Circuses and Funfairs in Leigh 1920s-1970s

In about 1932, Cyril Seldon was walking home from the school to his home in Killicks Bank. He had been doing a gardening ‘lesson’ and had a trug of vegetables that he had grown. Suddenly, an elephant’s trunk reached over his shoulder for the food. The circus was back in Leigh.

In the late 1920s and early 1930s, and perhaps for longer, the circus set up in the field beyond the railway arch, opposite Paul’s Farm. Jack Lucas seems to remember that the elephants came by train to Hildenborough and were driven down the road to Leigh. There was a biggish tent with all the usual circus acts of the time, as well as the two or three elephants – lions, horses, acrobats and clowns, all presided over by the ring master However the act that Jack particularly remembers was called ‘the bottomless pit’. A box about six foot long by two foot and about two foot deep was placed in the middle of the ring. A man dressed in ceremonial regalia came out and made a long show of hypnotizing himself – including putting his finger behind his ears. Then be became totally rigid and, as he fell, he was caught by two other men who placed him in the box. They then filled the box with sand and screwed on a wooden top. The man and box were then left there for some time. Eventually, the box was reopened and the man inside stepped out, with sand pouring off him – “quite unharmed!”, as Jack says.

After the Second World War, the circus returned to Leigh for a few years and in some years there was also a funfair. It must have been here in the early 1970’s – not least because Juliet Rowley in Oak Cottage, then aged five, complained she did not like a lion on the Green roaring outside her window. On another occasion a llama tried to eat Oak Cottage’s garden and, being thwarted, bit a much respected local lady who tried to be kind to it. (The 999 emergency operator asked if the call was genuine).

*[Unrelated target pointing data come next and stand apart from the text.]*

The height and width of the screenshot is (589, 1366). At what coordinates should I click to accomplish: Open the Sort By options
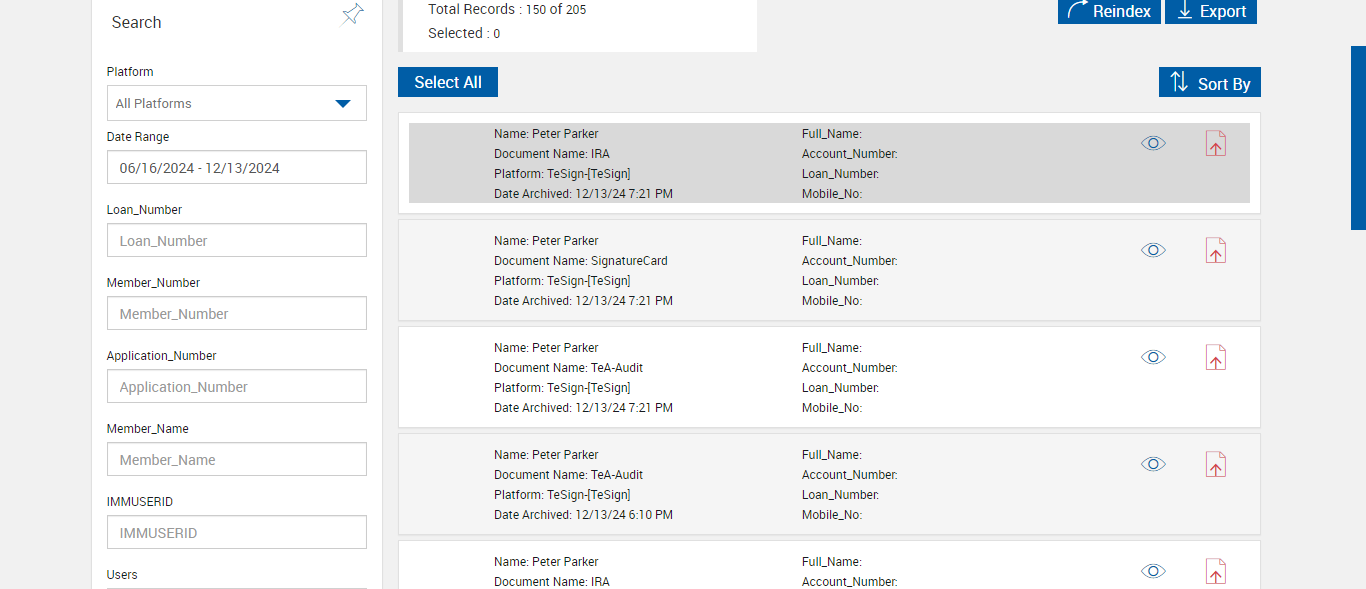coord(1209,83)
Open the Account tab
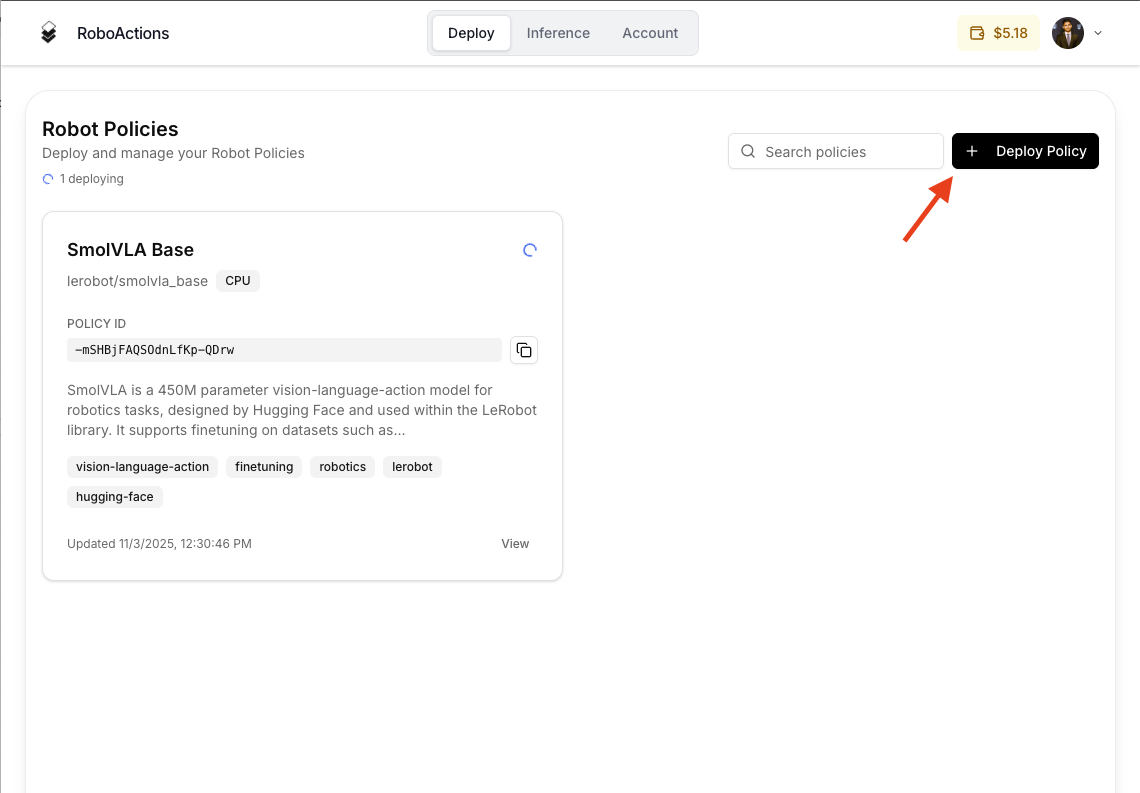The image size is (1140, 793). [650, 33]
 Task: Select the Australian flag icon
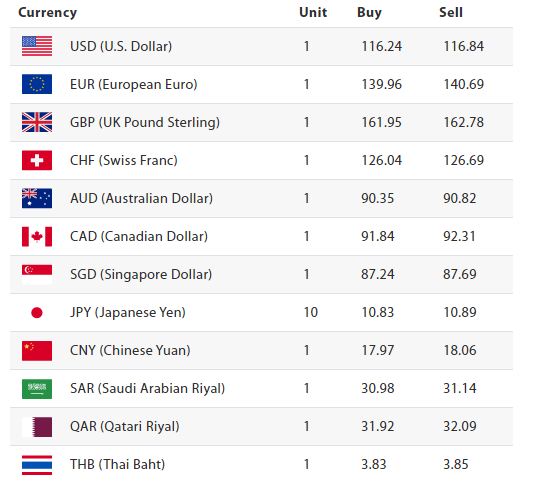pos(37,198)
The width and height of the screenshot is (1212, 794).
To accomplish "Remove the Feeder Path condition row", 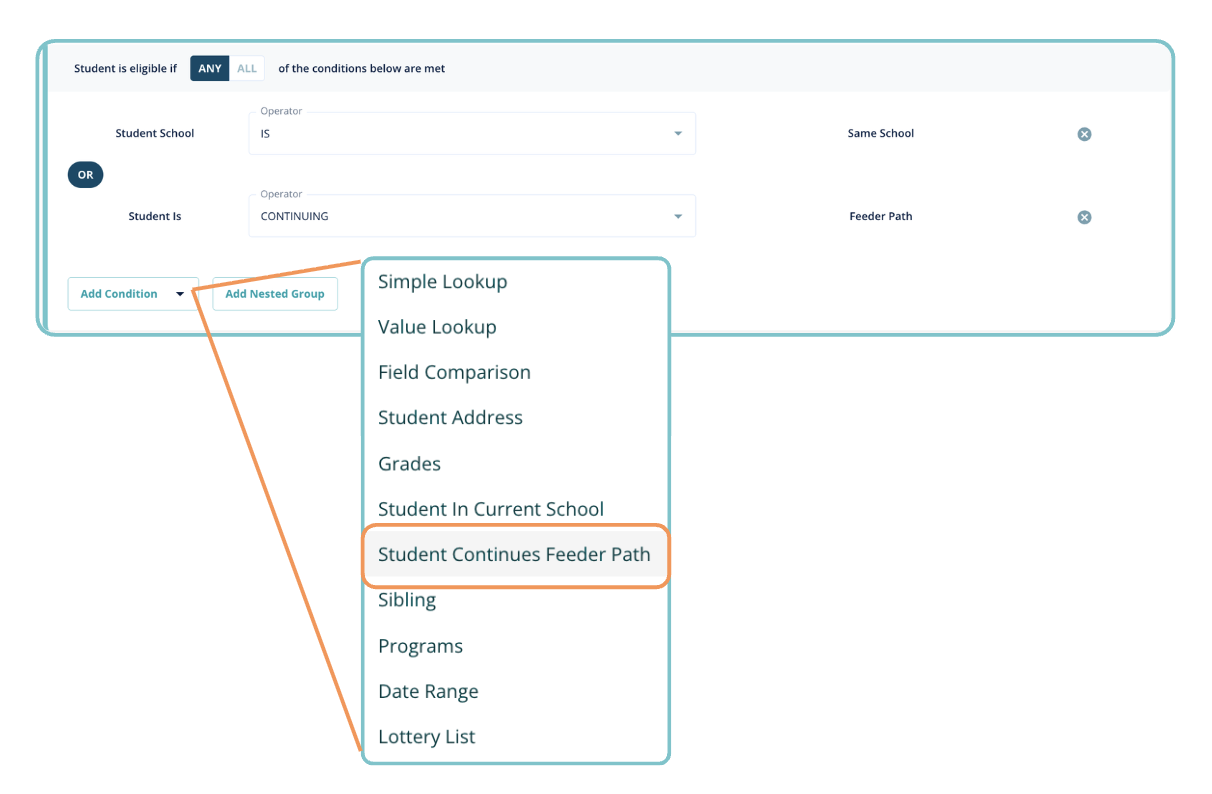I will click(x=1084, y=217).
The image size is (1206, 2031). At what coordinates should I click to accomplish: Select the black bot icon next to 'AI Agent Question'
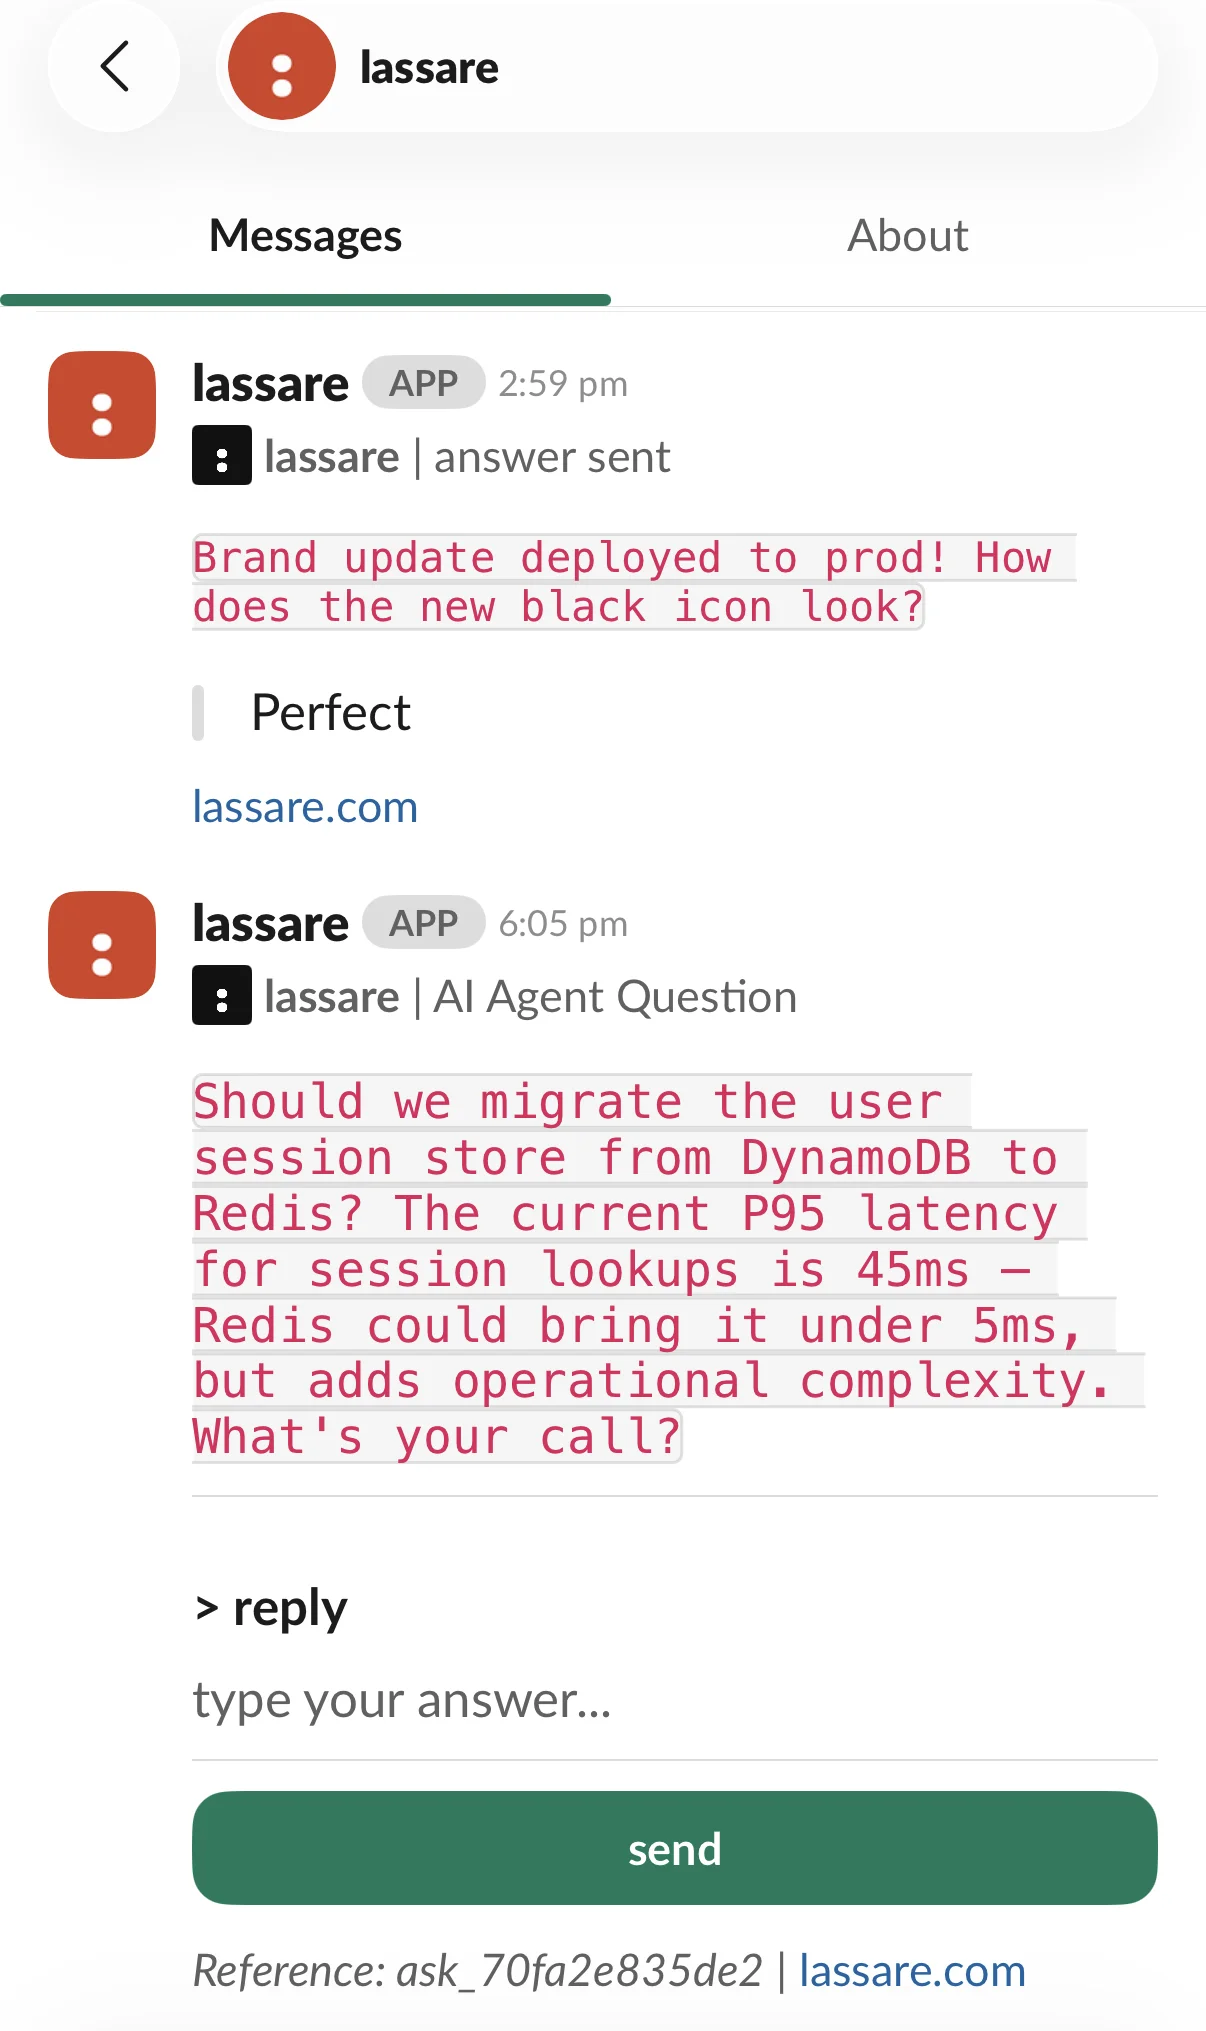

The circus (or was it the funfair) was run by the family Jump. The leader, Mr Jump, was in his 40s, and he had a mother and a grandmother helping, as well as his older teenage children – one of whom had a baby. So there were five generations. The tent was not large and the circus acts were certainly not sensational. A young daughter had a troupe of dogs; there were clowns and jugglers. The four or five people all did various acts but no one can remember what the lion and the llama did – perhaps they just sat in their cages outside, looking mangy and tired in the case of the lion and bad tempered in the case of the llama?

The funfair was cheerful, not very complex and attracted a good crowd from the village and around. There was no trouble, except one year when a drunk trumpeter sat on the War Memorial and played his instrument late at night. (Although blamed on a Village Green Stomper, all the band were later exonerated! The playing was inferior anyway).